Updated: October 29, 2013 at 8:29 am
Arch-conservative rocker Ted Nugent distributed an email in mid-October to his Colorado supporters, urging support for Tom Tancredo. Nugent and Tancredo share a few characteristics - brash and fearless voices setting out absolutist positions, claims of being misunderstood and persecuted by enemies, pride in nativist patriotism. While they are loyal to respective passionate fan bases, Tancredo and Nugent share a disregard for expanding their core of loyal followers, something that blunts the political effectiveness of both.
Tancredo's willingness to run under the auspices of the American Constitution Party in 2010 underscores his underlying weakness: by hewing to his core belief system, he limits his effectiveness and his ability to win elections. Certainly, Tancredo is a maverick and iconoclast. He takes positions that are contrary to both the Republican establishment and the tea party insurgency, such as his support for Amendment 64. But he shares the tea party's tactical approach of taking intransigence to the wall to cement his beliefs.
His extreme anti-immigration opinion shows the problem in this, as does his adamant stance against gay marriage. Not only does his rejection of immigration-reform attempts doom his efforts to appeal to Latinos and African-Americans, it also undercuts the expansion of his base among younger Caucasians, too - something equally true for his neglect of those supporting gay rights. Tancredo in this sense is very much like the tea party - older traditionalist constituents may show stronger support as he remains unbending, but younger, middle-of-the-road types will abandon him in droves.
It's clear that a clash within the Republican Party is inevitable, and that conservatives have many reasons for chiding Washington insiders for inconsistencies. But conservatives also are not looking at the raw numbers of changing voter demographics. Extreme cultural and fiscal positions may win primaries but can rarely win elections. Unless Tancredo is willing to seriously modify many positions to appeal to independents, minorities, and younger voters, he will be like Nugent, a lone wolf howling at the moon. A few may appreciate that honest approach, but most will reject the extreme nature of Tancredo's message.
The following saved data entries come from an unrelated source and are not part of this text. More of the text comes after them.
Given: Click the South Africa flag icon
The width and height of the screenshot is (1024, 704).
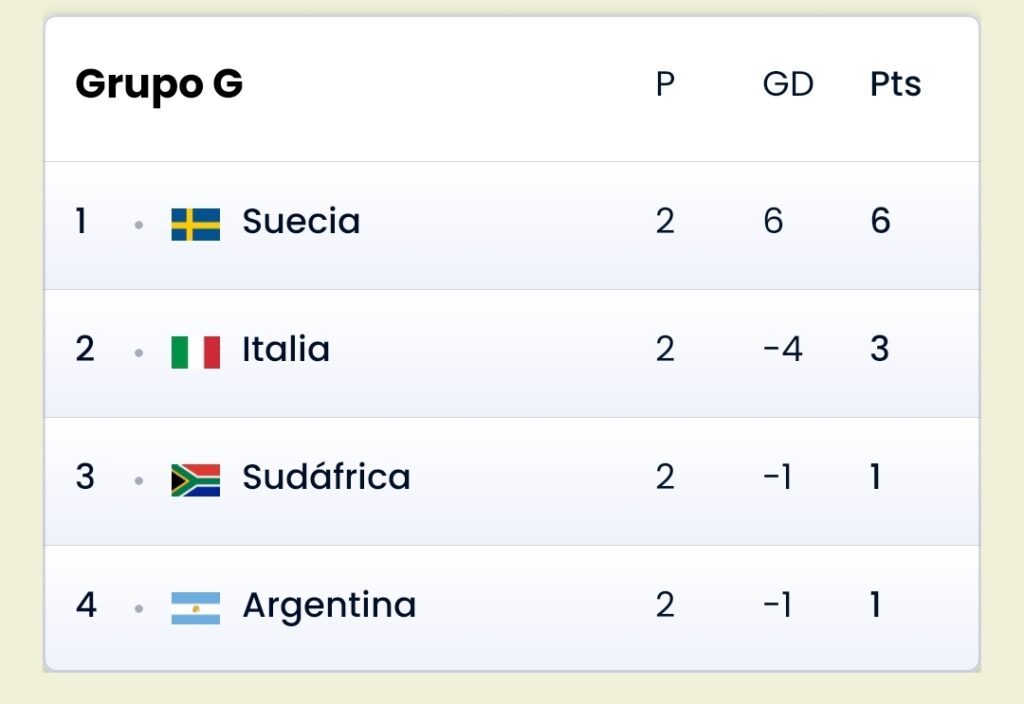Looking at the screenshot, I should click(195, 480).
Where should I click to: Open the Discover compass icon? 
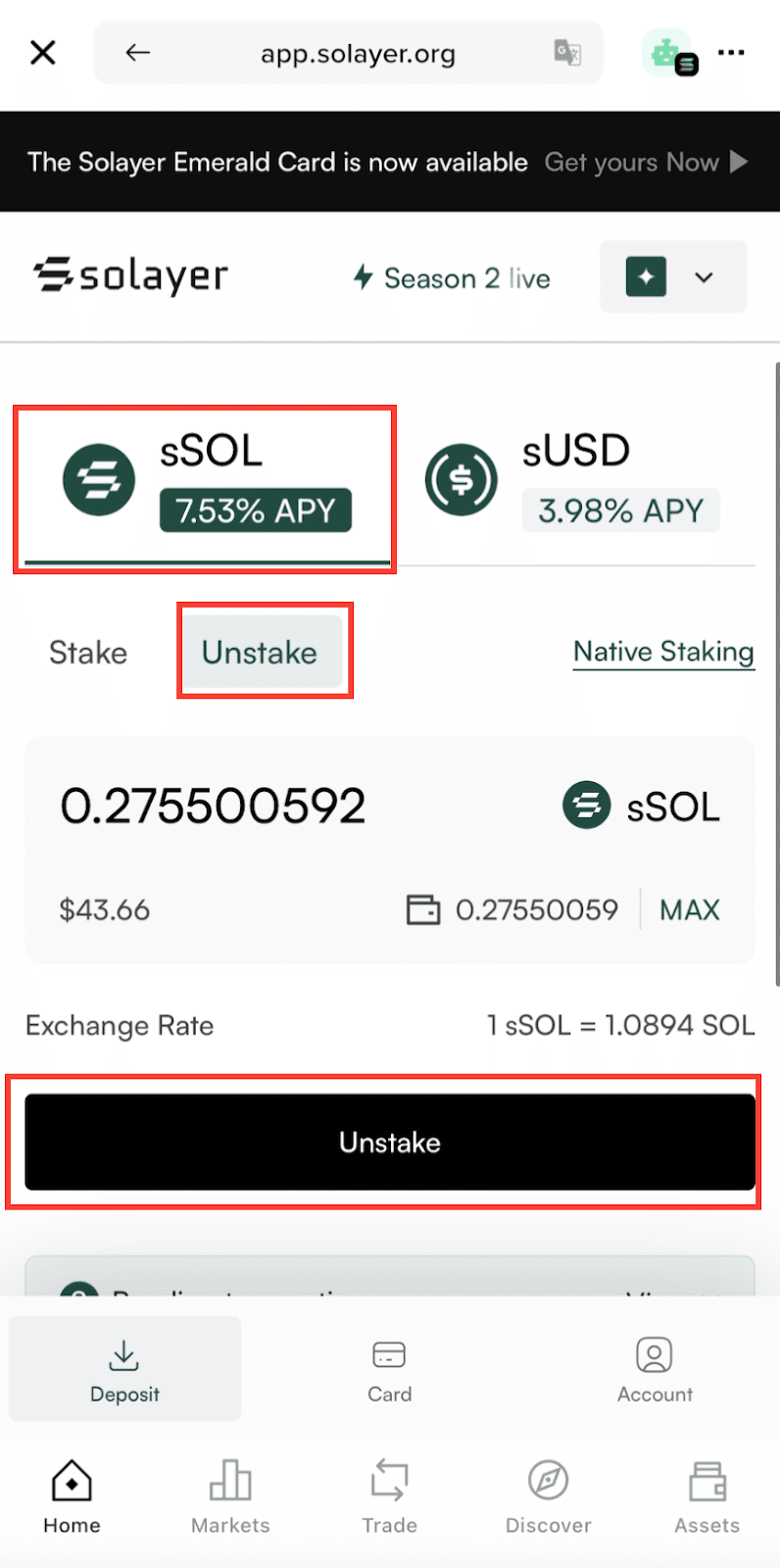pyautogui.click(x=548, y=1480)
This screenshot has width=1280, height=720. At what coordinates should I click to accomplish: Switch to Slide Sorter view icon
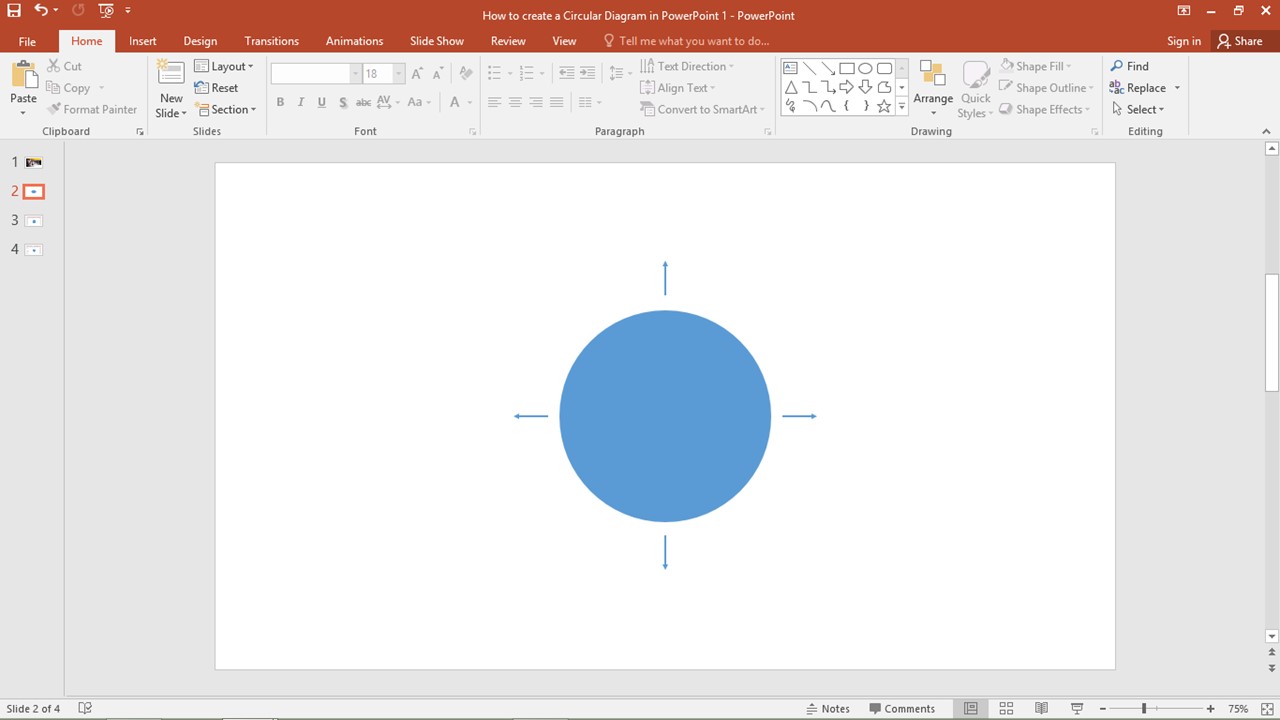coord(1006,708)
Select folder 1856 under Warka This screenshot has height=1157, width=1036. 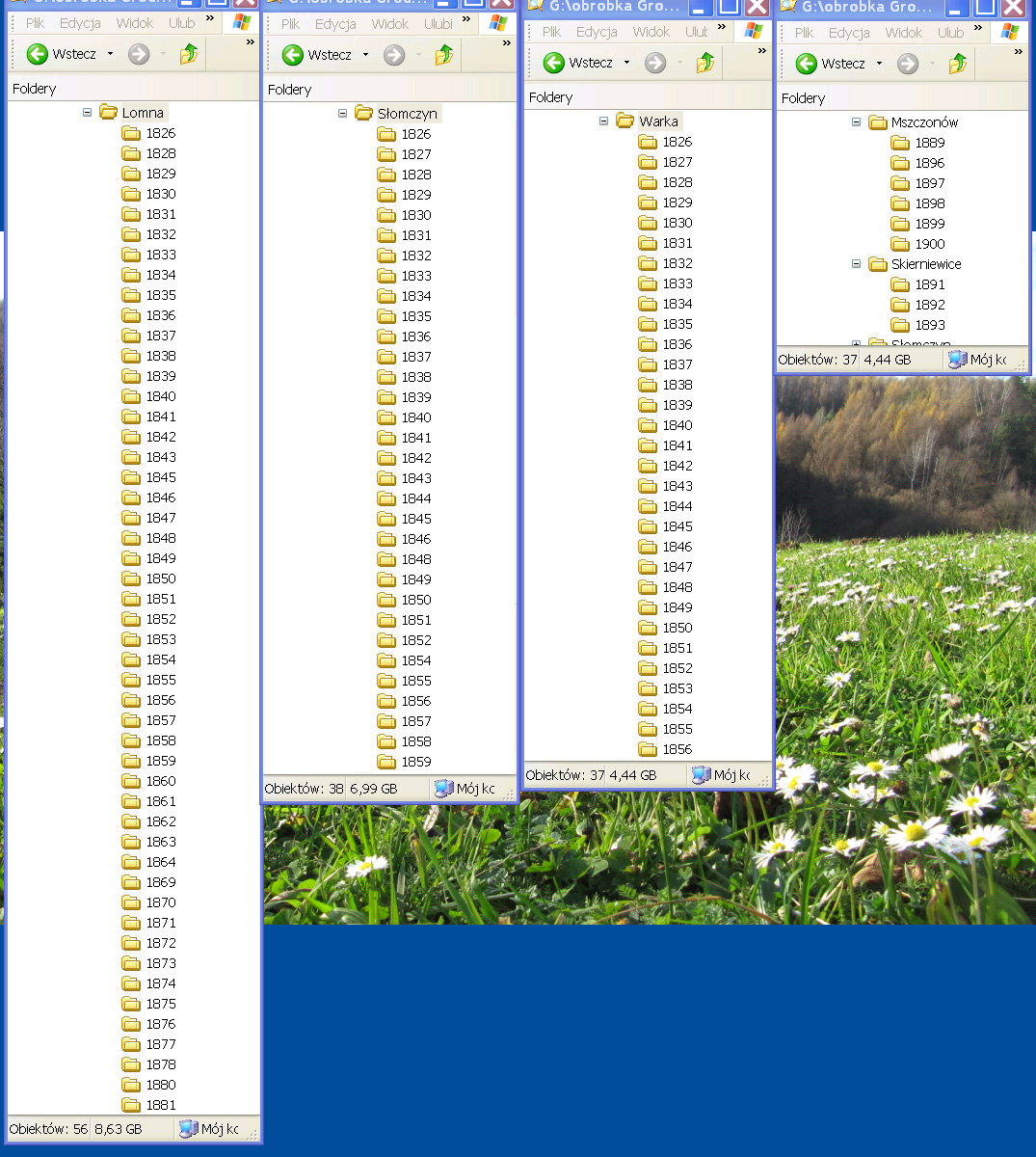(677, 749)
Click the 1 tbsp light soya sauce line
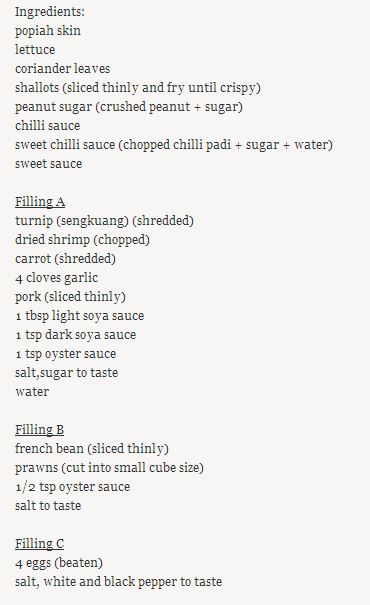 click(x=79, y=316)
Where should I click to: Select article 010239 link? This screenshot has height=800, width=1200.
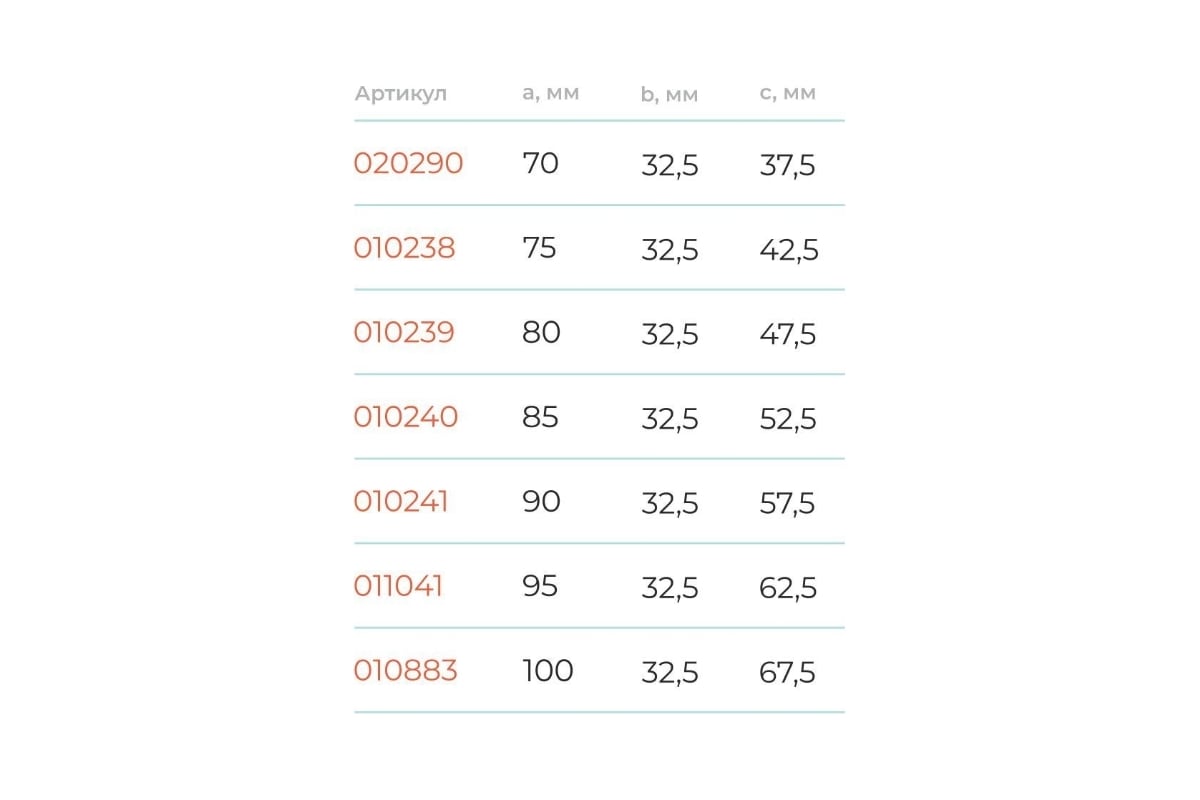point(404,332)
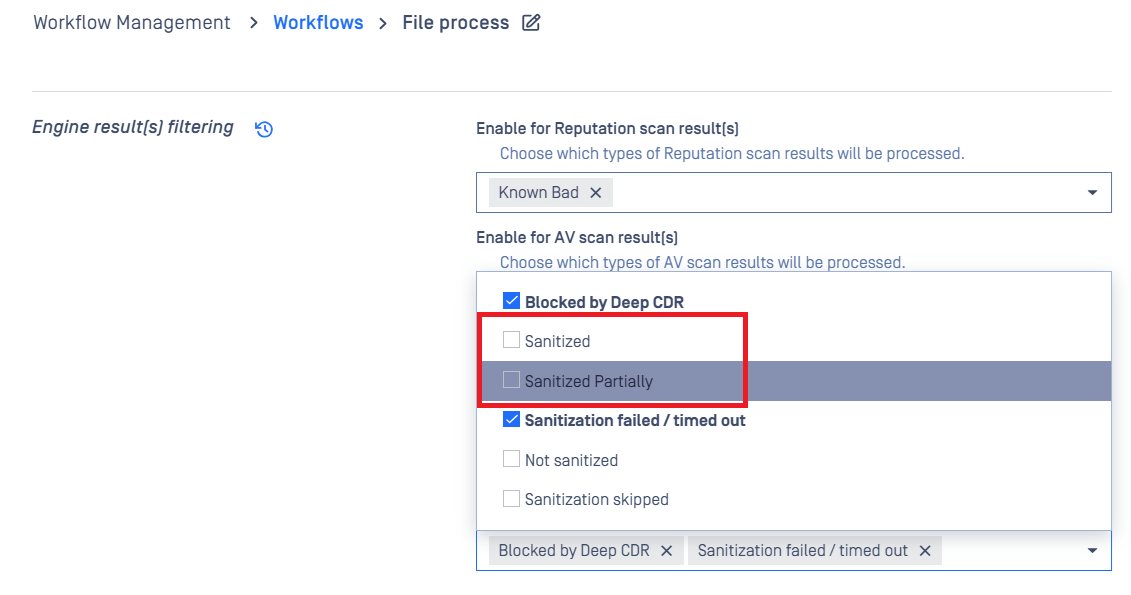The image size is (1131, 595).
Task: Collapse the AV scan results dropdown arrow
Action: click(x=1092, y=551)
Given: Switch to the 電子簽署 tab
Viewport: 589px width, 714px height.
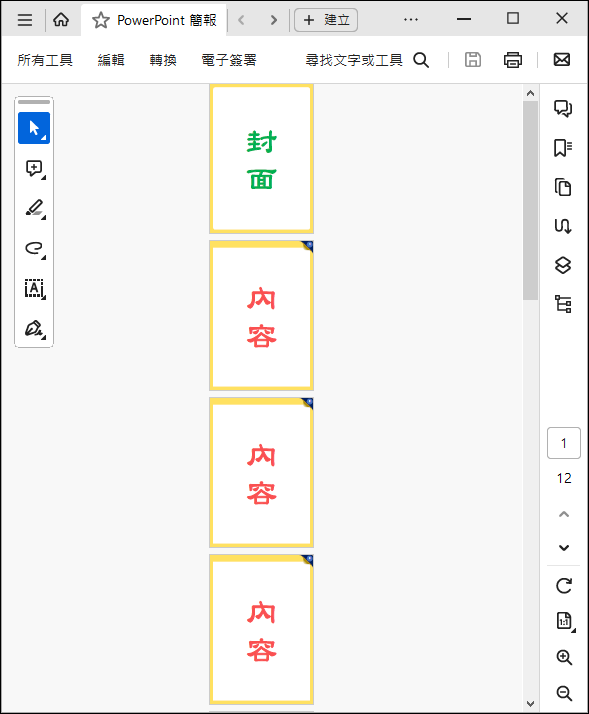Looking at the screenshot, I should point(229,60).
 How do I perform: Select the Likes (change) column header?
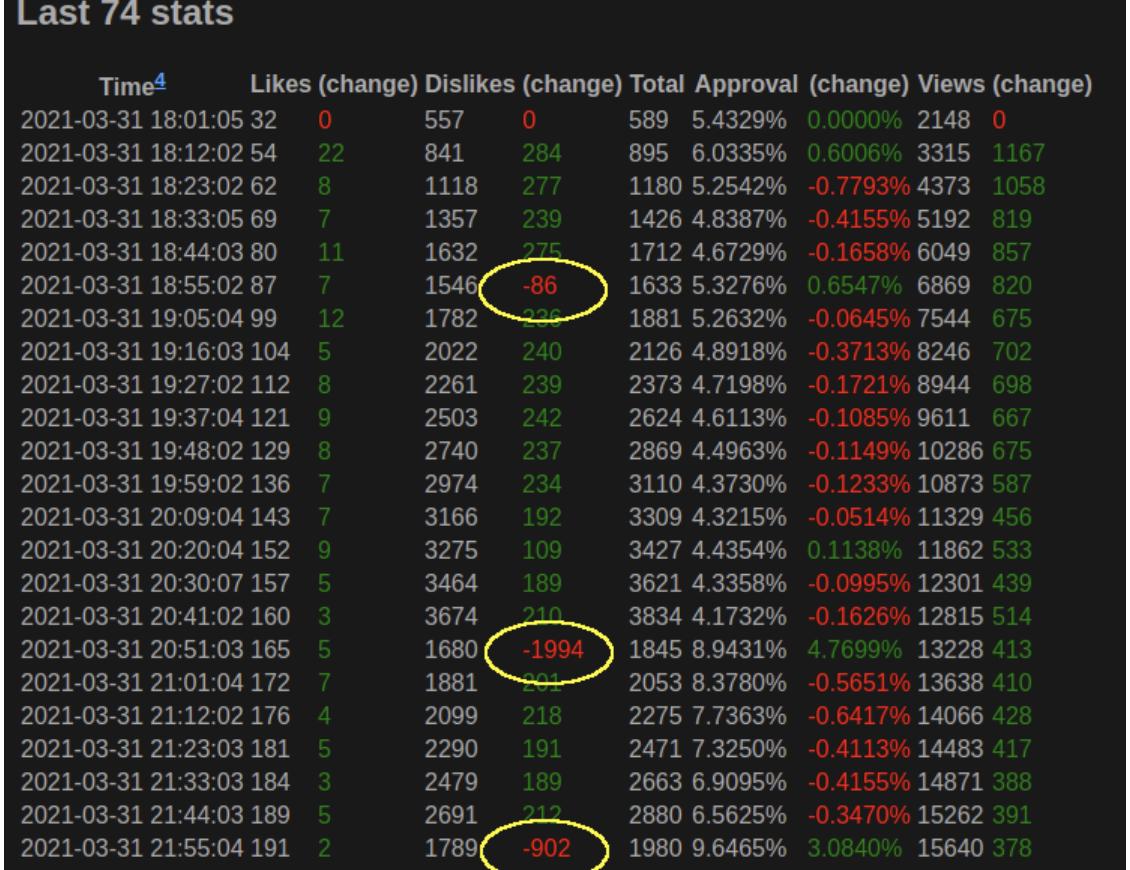pos(333,85)
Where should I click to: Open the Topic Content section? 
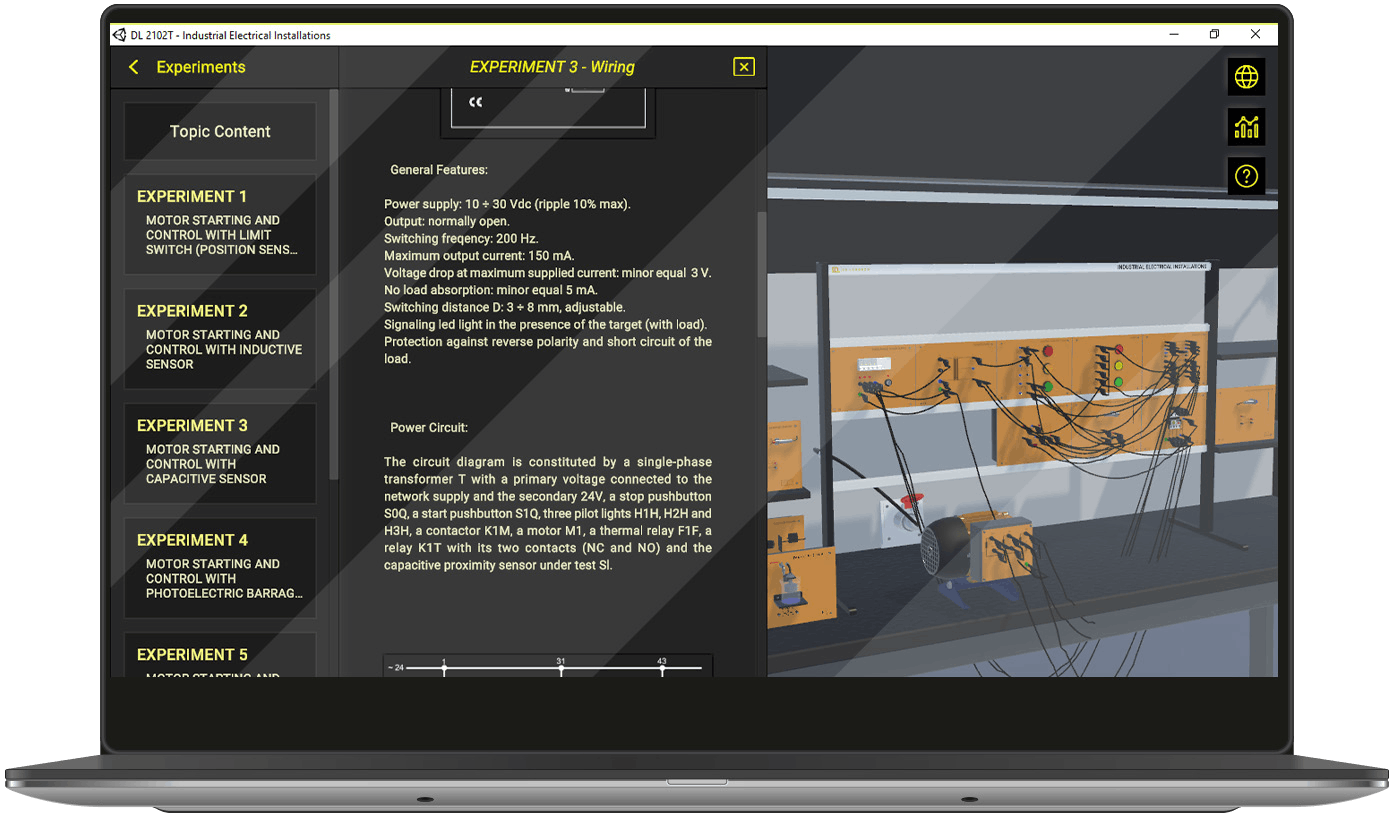pyautogui.click(x=219, y=131)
Loring Wirbel is a technology analyst and writer who serves as local ACLU chair, board member for Pikes Peak Justice & Peace Commission, and president of Poetry West, though these opinions are his own.
Conservatives lately have rallied around Value Voters, similar to the old Moral Majority. In both cases, the organization's name reflects a belief that members are the only ones holding values or morals. That very assumption undercuts the effectiveness of those organizations.
Tom Tancredo's supporters rail against alleged shortcomings of John Hickenlooper. That approach doesn't indicate improvements a challenger might make. Tancredo avoids that subject because his views are too contrary to most Coloradans' views to make him an effective candidate, capable of appealing to some people in both parties, and many independents as well.